Opinie

De kelderwerkers (11)

Na drie lollies en een beker chocomel voelde ik me nog steeds gammel. Ik besloot de bibliotheek op te zoeken om een beetje uit te rusten.


1 Illustratie: Saskia Wigbold

De leeszaal was een kegelvormig keldergewelf. De overmaatse patatzak liep naar beneden spits toe. Overal waren tafels bezet door lezende, schrijvende, slapende mensen. Wat in de ruimte het meest opviel, was de overweldigende stilte. Het vallen van waterdruppels was hoorbaar. In de punt van de trechter stond twee meter water, op de bodem blonken geluksmunten.

Naast me ademde een man zwaar in en uit, terwijl hij de universiteitskrant las en tegelijkertijd een boterham naar binnen werkte. Zijn horloge tikte. Op de voorpagina van de krant werd geschreven over TA en TB en TU, CFO en OR. Is dat nu nieuws, dacht ik. Waar gaat het over, leven er eigenlijk mensen achter die lettercodes?

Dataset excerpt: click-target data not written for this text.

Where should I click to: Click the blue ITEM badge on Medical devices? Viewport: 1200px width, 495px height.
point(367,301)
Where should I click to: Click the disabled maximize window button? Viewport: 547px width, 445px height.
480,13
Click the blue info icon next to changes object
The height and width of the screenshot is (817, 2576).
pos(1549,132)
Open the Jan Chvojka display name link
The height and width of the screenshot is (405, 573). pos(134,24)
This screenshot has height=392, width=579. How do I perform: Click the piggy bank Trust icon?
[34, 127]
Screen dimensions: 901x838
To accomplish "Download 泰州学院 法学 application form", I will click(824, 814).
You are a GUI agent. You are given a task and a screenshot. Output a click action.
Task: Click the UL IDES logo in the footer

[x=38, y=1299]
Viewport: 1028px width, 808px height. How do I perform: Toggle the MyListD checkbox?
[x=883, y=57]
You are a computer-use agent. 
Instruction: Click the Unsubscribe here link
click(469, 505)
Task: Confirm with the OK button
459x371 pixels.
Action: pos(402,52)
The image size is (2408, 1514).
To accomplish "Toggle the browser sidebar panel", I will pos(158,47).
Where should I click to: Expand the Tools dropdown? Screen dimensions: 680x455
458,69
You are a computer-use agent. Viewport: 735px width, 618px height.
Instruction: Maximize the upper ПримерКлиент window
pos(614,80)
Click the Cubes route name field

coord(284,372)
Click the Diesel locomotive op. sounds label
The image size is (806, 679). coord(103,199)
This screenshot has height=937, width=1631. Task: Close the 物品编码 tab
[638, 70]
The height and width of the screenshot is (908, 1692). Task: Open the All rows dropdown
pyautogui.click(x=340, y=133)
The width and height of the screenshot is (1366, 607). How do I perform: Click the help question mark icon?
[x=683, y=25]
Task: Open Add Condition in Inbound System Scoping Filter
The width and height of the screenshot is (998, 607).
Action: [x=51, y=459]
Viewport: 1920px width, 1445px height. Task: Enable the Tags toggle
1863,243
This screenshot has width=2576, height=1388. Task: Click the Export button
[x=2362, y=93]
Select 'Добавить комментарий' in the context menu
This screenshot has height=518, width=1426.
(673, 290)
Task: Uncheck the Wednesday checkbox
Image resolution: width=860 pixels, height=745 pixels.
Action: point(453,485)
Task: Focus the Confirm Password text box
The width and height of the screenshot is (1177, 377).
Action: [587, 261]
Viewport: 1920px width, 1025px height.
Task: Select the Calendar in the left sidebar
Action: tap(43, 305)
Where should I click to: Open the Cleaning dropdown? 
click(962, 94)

De man bladerde verder en ik pakte mijn schrift. Deze witte pagina’s hadden zich moeten vullen met scherpe observaties over misstanden. Olga zou zich generen voor me. Ik schoof mijn stoel naar achteren, legde mijn hoofd in mijn armen en sloot mijn ogen.

Uit het duister achter mijn oogleden verscheen Olga’s transparante lichaam. ,,Schrijf”, fluisterde ze, ,,schrijf alles op wat je ziet. Later zul je de verbanden ontdekken.” Ze zwaaide waarschuwend met haar wijsvinger.

,,Hoe kan ik schrijven over niets?”

,,Niets is niets.” Haar stem klonk luider. ,,Alles heeft betekenis, of je die nu doorziet of nog niet. En denk erom”, haar vinger trilde vlak voor mijn gezicht, ,,Als je niet schrijft, faal je. Dan ben je verloren. Verloren!” Haar stem deed pijn in mijn oren.

Alles heeft betekenis, hield ik mezelf voor. Met een pen als leeswijzer bestudeerde ik de krant. Misschien zou een van deze artikelen een hint bevatten over plekken die ik kon bezoeken, mensen die ik kon spreken. Ergens moesten toch problemen te vinden zijn?

Soms gebeurt het onmogelijke zo snel dat je verbazing het niet kan bijhouden. ,,Verloren!”, gilde Olga nogmaals de kegel door en de echo kwam achterstevoren terug: nerolrev!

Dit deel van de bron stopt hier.